◆ DIRECTIONS
Give the lines between the one holding "Select the Warriors team name" and the one holding "Select the Copper", inclusive, as a Markdown table with the columns Row and Text. Number each row and leave out blank lines.

◆ EXCERPTED RECORDS

+++

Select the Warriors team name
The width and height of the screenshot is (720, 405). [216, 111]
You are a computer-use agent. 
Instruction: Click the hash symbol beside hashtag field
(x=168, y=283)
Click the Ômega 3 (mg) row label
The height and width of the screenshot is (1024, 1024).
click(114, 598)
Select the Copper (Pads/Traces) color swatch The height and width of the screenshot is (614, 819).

+++

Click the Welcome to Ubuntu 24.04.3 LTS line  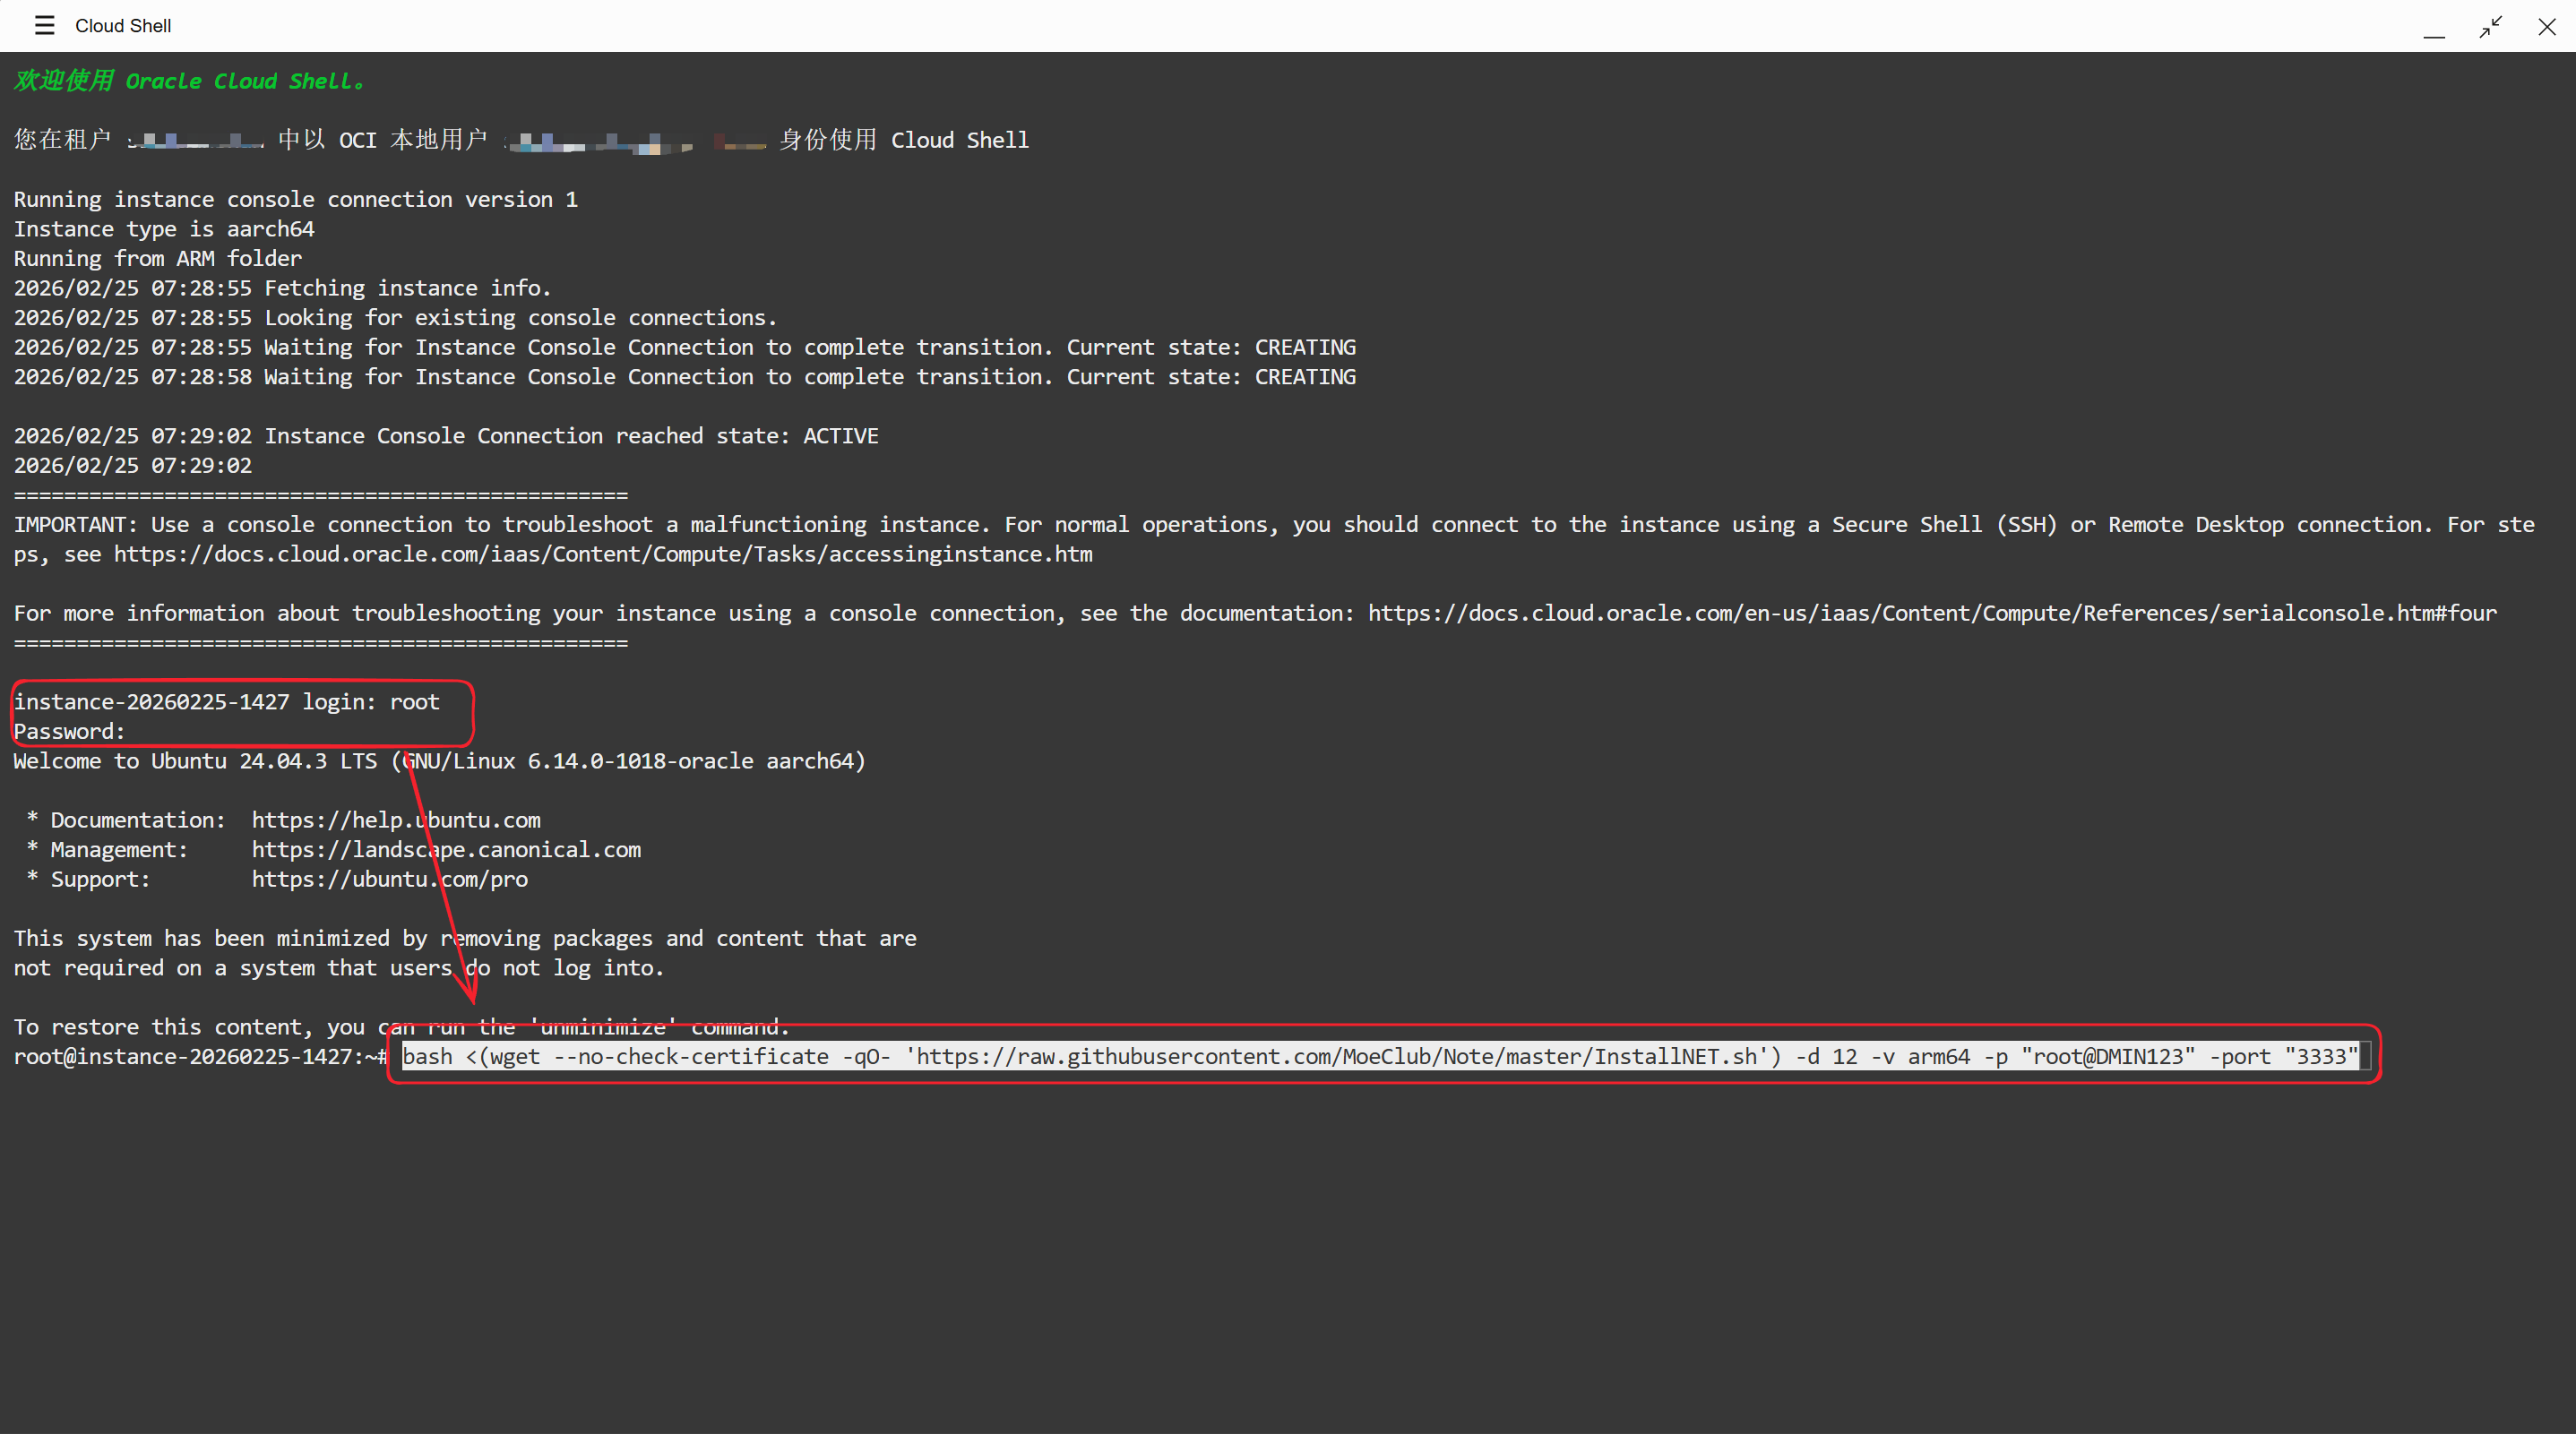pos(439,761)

+++

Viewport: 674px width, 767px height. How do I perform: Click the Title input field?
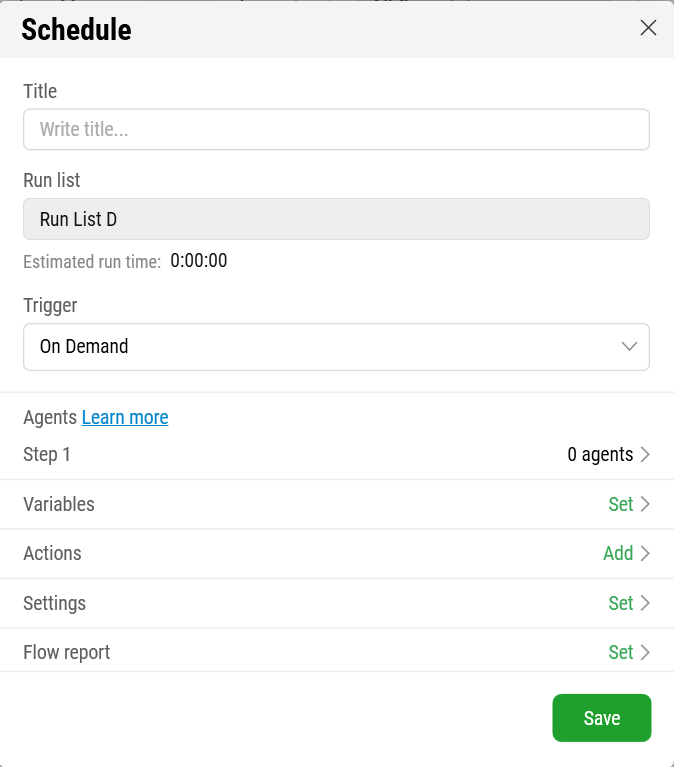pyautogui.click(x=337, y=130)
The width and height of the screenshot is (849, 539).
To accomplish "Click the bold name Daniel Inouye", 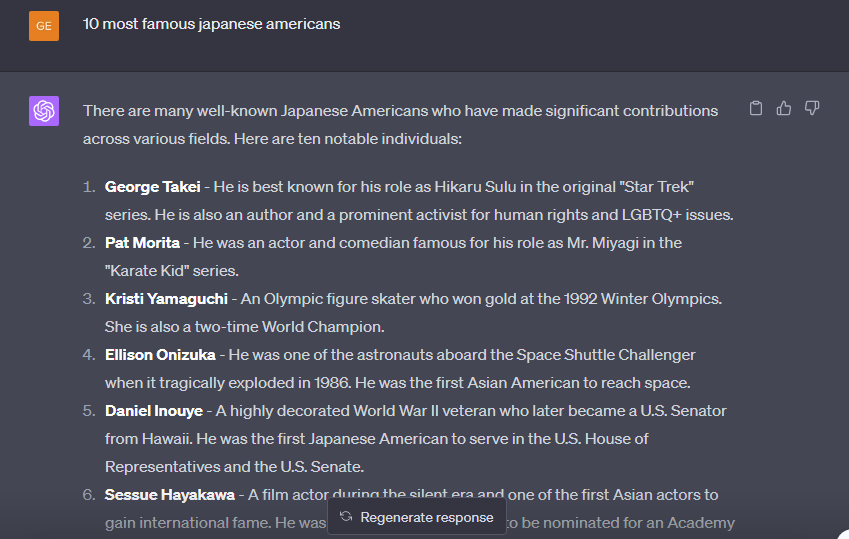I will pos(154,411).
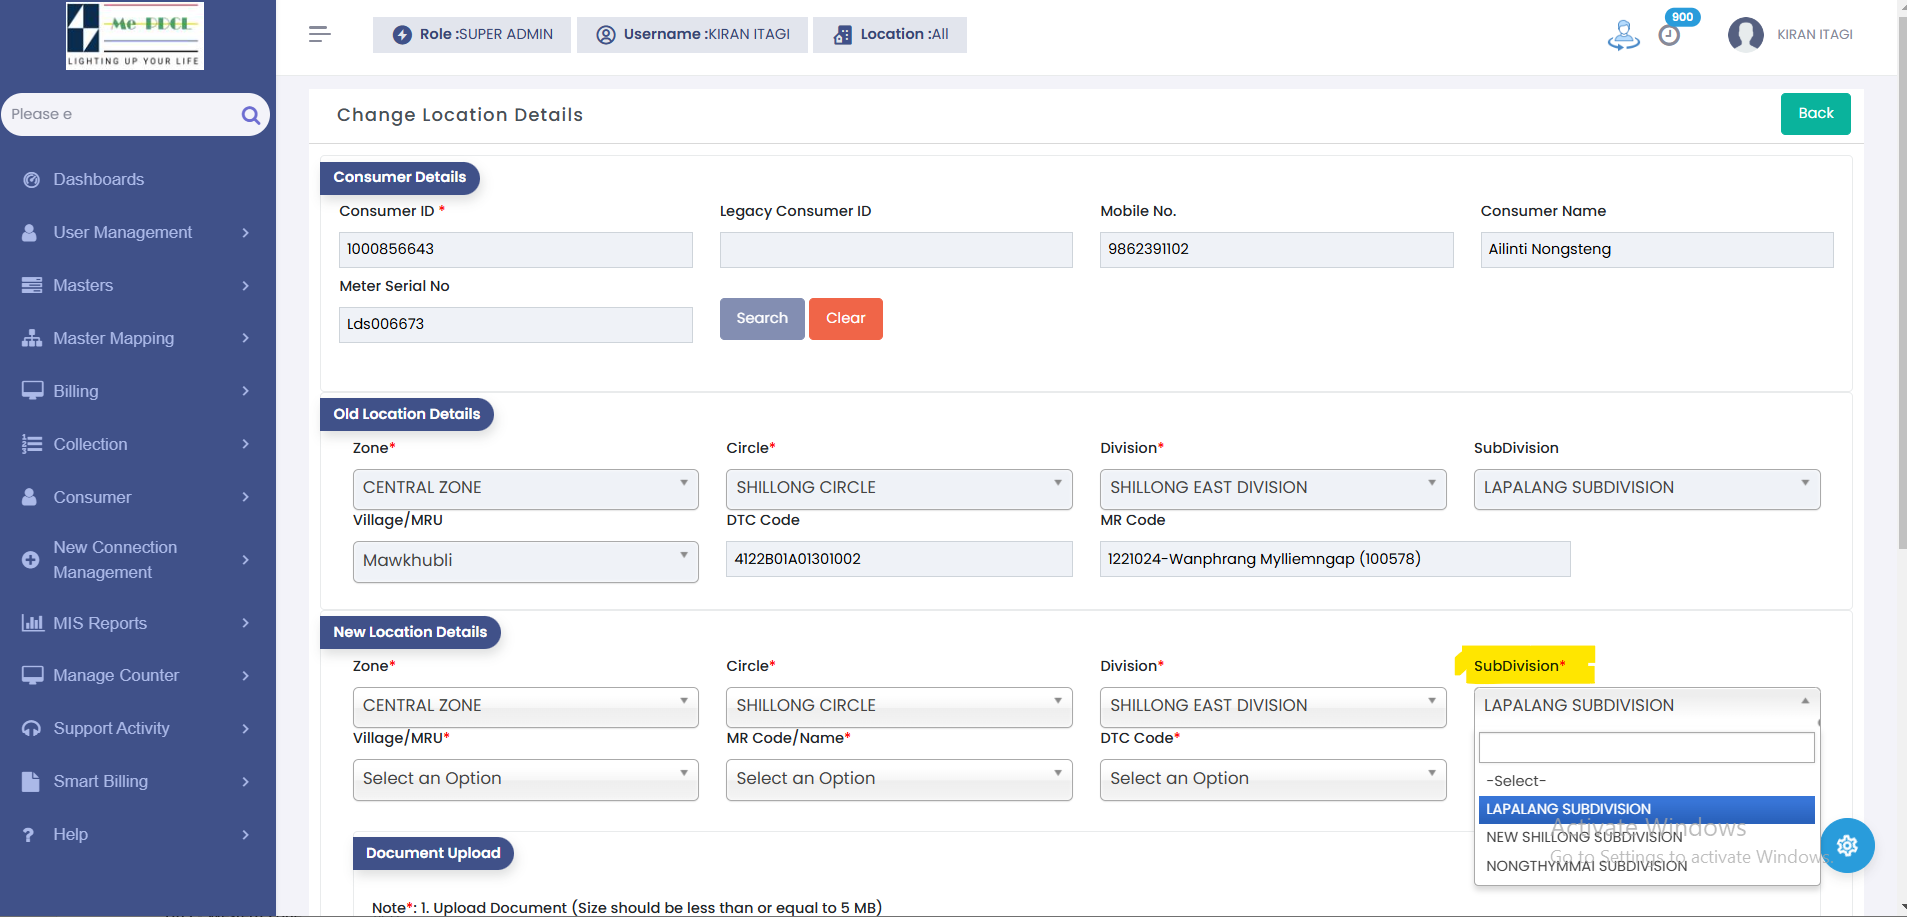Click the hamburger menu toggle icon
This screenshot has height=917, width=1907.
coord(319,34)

+++

◆ COMPLETE OUTPUT
| Row | Text |
|---|---|
| 1 | Select the Warriors team name |
| 2 | The width and height of the screenshot is (720, 405). [216, 111] |
| 3 | You are a computer-use agent.  |
| 4 | Instruction: Click the hash symbol beside hashtag field |
| 5 | (x=168, y=283) |
| 6 | Click the Ômega 3 (mg) row label |
| 7 | The height and width of the screenshot is (1024, 1024). |
| 8 | click(114, 598) |
| 9 | Select the Copper (Pads/Traces) color swatch The height and width of the screenshot is (614, 819). |